Je qualifierai plutôt cet “art urbain” d’outil artistique qui permet de partir à la découverte de celles et ceux qui nous entourent. C’est un médium adaptable et nomade. Il s’ajuste aux divers espaces qui façonnent une ville, aux circonstances et aux personnes dessinées ou spectatrices. Je pense que pour transmettre nos messages, il est essentiel de pouvoir les incarner. Les portraits parlent à nos émotions, ils sont le résultat de paroles authentiques, ils facilitent la connexion avec l’autre et avec l’environnement dans lequel ils se trouvent.
Et le choix de cette forme artistique est bien entendu réfléchi. Je préfère utiliser le portrait dessiné, une forme artistique peu utilisée, qui attire particulièrement l’attention sur les regards et qui permet de ce fait la transmission de messages qui me tiennent à cœur. Dans le dessin, il y a cette notion de douceur, d’invitation, de confiance que j’aime beaucoup et qui je pense parle aux gens, à leur sensibilité, à leur intelligence.”
Selon vous et votre expérience personnelle du confinement, comment cette période a bousculé nos rapports à l’espace public et à l’autre ?
“Pendant cette période si particulière, j’ai continué, comme beaucoup, à travailler à distance. C’était une expérience vraiment inédite. Les diverses dynamiques sociales et solidaires qui ont émergé pendant le confinement m’ont fait penser à ma démarche avec Visage d’en Faces. Notamment le fait que chacun devienne attentif à l’autre, à l’écoute des besoins d’un voisin, plus bavard avec une commerçante, ou tout simplement le fait de vouloir s’aider les uns les autres.
J’ai par exemple dessiné le portrait de Georgette qui travaille au sein d’un EPHAD. Ces moments ont été vraiment précieux pour moi. J’ai eu la chance d’avoir des instants de connexion avec les autres malgré les distanciations sociales.
Bien que nous ne soyons plus en période de confinement, je pense qu’il nous reste énormément de défis à relever, notamment pour réapprivoiser ensemble l’espace public. On le voit au quotidien, les habitants souhaitent se réapproprier ces espaces, se retrouver en extérieur, se revoir physiquement. L’espace urbain c’est un lieu au sein duquel se côtoie une grande diversité de personnes et en cela, c’est un lieu extrêmement riche.
Aujourd’hui, je ne pense pas qu’il existe une seule bonne solution pour retrouver de bons rapports avec un lieu ou une personne en ville. Je pense qu’il faut que nous y allions par tâtonnement, par expérience, en douceur. La ville est un merveilleux laboratoire pour le lien et les interactions sociales.”

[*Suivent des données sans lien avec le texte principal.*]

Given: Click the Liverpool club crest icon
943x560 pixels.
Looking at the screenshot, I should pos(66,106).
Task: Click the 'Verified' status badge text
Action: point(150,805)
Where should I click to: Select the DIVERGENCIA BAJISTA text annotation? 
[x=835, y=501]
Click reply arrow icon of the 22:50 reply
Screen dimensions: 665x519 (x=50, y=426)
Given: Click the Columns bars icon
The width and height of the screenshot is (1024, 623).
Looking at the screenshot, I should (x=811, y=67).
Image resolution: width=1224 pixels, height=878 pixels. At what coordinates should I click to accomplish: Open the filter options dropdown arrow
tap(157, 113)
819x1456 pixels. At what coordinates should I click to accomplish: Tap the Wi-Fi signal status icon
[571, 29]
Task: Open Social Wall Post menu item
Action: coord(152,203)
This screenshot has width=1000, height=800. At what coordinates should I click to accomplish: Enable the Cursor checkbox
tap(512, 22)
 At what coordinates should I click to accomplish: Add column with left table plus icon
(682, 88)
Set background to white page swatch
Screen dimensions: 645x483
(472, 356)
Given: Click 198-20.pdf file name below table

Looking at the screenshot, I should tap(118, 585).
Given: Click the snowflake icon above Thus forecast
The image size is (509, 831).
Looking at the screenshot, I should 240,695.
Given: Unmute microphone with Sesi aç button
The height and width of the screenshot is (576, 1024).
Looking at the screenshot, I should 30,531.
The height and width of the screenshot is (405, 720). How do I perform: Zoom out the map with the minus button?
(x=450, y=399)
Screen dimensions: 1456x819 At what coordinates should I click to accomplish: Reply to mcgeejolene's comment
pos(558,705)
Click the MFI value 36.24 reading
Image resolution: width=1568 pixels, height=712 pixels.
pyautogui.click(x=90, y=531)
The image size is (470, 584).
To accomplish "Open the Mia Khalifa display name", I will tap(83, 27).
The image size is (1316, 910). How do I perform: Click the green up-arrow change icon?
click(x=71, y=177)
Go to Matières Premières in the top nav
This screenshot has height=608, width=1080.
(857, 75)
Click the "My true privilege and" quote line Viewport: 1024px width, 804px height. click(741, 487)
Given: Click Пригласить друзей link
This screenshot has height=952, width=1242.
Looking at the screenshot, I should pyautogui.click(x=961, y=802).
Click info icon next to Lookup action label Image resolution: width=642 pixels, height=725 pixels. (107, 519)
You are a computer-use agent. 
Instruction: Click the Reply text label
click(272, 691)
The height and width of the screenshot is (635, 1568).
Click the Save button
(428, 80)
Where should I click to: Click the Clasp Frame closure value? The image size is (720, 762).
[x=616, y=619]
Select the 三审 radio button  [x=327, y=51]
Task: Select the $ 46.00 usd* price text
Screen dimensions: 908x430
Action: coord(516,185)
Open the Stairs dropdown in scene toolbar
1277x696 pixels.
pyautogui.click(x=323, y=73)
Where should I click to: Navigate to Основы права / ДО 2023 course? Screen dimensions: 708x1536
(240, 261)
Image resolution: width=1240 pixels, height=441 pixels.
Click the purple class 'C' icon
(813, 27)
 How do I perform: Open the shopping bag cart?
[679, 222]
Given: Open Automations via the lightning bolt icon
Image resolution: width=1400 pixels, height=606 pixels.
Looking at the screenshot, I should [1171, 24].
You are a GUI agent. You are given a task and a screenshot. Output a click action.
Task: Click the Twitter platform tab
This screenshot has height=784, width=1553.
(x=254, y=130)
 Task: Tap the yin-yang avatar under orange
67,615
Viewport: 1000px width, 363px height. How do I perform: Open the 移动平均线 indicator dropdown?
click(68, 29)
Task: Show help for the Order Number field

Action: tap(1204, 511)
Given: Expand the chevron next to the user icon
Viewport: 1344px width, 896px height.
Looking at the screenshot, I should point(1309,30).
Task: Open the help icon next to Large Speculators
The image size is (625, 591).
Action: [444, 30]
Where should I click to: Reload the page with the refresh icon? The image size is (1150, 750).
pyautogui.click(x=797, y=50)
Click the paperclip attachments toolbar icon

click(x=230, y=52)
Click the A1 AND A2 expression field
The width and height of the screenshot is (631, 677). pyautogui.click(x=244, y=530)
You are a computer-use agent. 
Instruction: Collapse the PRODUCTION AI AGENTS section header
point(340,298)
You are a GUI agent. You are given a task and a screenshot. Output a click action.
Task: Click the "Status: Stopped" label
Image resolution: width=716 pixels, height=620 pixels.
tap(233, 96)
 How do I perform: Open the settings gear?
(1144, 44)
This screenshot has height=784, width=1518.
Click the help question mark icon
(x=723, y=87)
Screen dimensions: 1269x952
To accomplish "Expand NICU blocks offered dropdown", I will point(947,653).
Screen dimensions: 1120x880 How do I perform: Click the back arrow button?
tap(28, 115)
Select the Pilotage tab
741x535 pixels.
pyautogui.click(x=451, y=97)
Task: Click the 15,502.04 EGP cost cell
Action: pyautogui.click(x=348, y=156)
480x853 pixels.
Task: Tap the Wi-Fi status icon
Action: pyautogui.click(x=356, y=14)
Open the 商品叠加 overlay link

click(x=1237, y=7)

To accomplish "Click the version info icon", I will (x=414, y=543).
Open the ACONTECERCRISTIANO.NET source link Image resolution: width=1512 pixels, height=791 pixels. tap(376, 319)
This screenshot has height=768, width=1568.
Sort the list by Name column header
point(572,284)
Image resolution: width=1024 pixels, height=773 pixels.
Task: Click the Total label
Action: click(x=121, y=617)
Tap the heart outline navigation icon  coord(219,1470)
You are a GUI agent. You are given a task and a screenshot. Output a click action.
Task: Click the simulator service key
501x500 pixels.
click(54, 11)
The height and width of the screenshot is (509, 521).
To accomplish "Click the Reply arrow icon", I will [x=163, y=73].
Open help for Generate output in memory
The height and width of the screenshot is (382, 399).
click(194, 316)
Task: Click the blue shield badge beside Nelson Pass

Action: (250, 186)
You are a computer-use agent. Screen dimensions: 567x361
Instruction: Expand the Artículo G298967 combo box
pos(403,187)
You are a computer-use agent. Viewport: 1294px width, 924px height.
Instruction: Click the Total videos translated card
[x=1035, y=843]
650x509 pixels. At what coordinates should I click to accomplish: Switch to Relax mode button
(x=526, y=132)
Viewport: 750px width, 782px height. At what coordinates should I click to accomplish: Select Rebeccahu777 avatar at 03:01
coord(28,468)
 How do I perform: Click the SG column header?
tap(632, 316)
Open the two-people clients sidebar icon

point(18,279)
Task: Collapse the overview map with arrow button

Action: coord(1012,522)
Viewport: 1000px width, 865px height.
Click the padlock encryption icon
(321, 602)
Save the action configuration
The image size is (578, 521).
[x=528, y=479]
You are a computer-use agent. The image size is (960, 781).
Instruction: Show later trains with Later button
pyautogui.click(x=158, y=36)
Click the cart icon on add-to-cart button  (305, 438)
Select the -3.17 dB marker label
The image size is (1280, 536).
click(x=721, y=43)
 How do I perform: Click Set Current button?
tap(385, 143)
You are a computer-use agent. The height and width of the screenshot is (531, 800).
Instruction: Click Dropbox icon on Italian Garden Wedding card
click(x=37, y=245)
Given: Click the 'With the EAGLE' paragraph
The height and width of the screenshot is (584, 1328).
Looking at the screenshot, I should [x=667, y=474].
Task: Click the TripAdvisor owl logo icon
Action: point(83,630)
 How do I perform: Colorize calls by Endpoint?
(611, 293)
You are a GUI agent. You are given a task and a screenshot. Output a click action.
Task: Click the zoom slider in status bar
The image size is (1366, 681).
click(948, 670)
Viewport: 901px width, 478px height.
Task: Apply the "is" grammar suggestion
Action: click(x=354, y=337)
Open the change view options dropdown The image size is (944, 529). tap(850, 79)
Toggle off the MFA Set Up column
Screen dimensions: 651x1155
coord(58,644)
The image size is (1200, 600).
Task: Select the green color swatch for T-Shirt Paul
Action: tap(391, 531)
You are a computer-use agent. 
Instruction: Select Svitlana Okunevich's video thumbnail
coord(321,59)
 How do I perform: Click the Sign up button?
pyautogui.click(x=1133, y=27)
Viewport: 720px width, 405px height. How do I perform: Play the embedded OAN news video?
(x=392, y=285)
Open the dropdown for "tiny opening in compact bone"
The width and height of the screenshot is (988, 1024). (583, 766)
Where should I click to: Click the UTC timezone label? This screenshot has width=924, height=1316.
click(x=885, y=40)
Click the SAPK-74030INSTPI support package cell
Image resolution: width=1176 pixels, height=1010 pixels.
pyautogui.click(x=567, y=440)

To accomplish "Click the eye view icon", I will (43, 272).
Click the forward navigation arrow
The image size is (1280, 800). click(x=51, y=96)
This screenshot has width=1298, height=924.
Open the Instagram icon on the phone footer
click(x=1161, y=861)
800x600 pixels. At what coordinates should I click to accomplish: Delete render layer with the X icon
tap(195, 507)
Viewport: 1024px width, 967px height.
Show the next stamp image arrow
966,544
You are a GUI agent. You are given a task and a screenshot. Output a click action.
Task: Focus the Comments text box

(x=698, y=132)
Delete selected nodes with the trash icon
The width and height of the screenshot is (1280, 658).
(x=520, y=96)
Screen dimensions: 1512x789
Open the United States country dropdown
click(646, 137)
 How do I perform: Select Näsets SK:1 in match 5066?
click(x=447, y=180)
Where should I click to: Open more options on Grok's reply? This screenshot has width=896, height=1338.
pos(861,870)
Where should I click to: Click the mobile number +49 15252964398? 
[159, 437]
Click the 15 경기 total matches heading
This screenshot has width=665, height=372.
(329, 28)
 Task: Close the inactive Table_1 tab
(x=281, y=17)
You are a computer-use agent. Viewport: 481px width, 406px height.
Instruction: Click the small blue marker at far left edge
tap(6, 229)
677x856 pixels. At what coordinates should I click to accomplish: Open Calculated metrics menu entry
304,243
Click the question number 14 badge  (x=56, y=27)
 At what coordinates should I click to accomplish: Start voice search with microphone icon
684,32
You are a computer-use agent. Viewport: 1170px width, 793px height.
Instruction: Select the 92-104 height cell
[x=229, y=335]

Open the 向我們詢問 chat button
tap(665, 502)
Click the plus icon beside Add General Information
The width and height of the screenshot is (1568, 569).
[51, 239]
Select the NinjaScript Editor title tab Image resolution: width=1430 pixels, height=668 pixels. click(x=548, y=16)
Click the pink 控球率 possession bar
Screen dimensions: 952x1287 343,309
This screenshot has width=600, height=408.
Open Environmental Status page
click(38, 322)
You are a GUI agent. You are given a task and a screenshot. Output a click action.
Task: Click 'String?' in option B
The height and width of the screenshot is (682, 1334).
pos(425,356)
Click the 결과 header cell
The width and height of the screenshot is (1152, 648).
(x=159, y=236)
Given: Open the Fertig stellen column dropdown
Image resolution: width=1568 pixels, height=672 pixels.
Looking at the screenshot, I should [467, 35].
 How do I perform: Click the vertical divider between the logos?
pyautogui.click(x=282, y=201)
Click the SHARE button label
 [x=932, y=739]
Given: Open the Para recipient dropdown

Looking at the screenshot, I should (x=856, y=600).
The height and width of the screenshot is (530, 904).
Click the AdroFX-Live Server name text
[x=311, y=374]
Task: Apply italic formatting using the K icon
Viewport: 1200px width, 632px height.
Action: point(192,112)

Tisser du lien social en ville par le prisme de l’art urbain, est-ce un bon début de réponse pour créer ensemble les villes durables et inclusives de demain ?
“Rappelons nous le nombre de banderoles, de mots de remerciements, de signes de reconnaissance et de signes de vie tout simplement qui ont habillé nos villes pendant le confinement. C’était beau et précieux. Je pense que ces manifestations spontanées ont permis de développer du lien social. En fait, cela a permis de réhumaniser des espaces où l’on ne croisait plus personne.
C’est intéressant aussi de voir de quelle manière ces formes spontanées, que l’on pourrait qualifier en prolongement de l’art urbain, relient l’espace public à l’espace privé. De la rue, on peut s’émouvoir d’une pancarte attachée à une fenêtre d’appartement, c’est une expérience similaire au numérique finalement ! Pendant le confinement, et bien au-delà je pense, l’art urbain comme le numérique nous ont permis de nous échapper d’un quotidien difficile, d’explorer la ville d’une autre manière, de voyager sur place en quelque sorte.
Ces liens créés sont tellement enrichissants pour chaque personne vivant en ville. Ils ont été un soutien moral pour certains, un émerveillement inattendu pour d’autres. Ils ont en tout cas été l’opportunité de faire émerger de belles surprises collectives et solidaires, qui je l’espère vont se pérenniser demain dans nos villes.”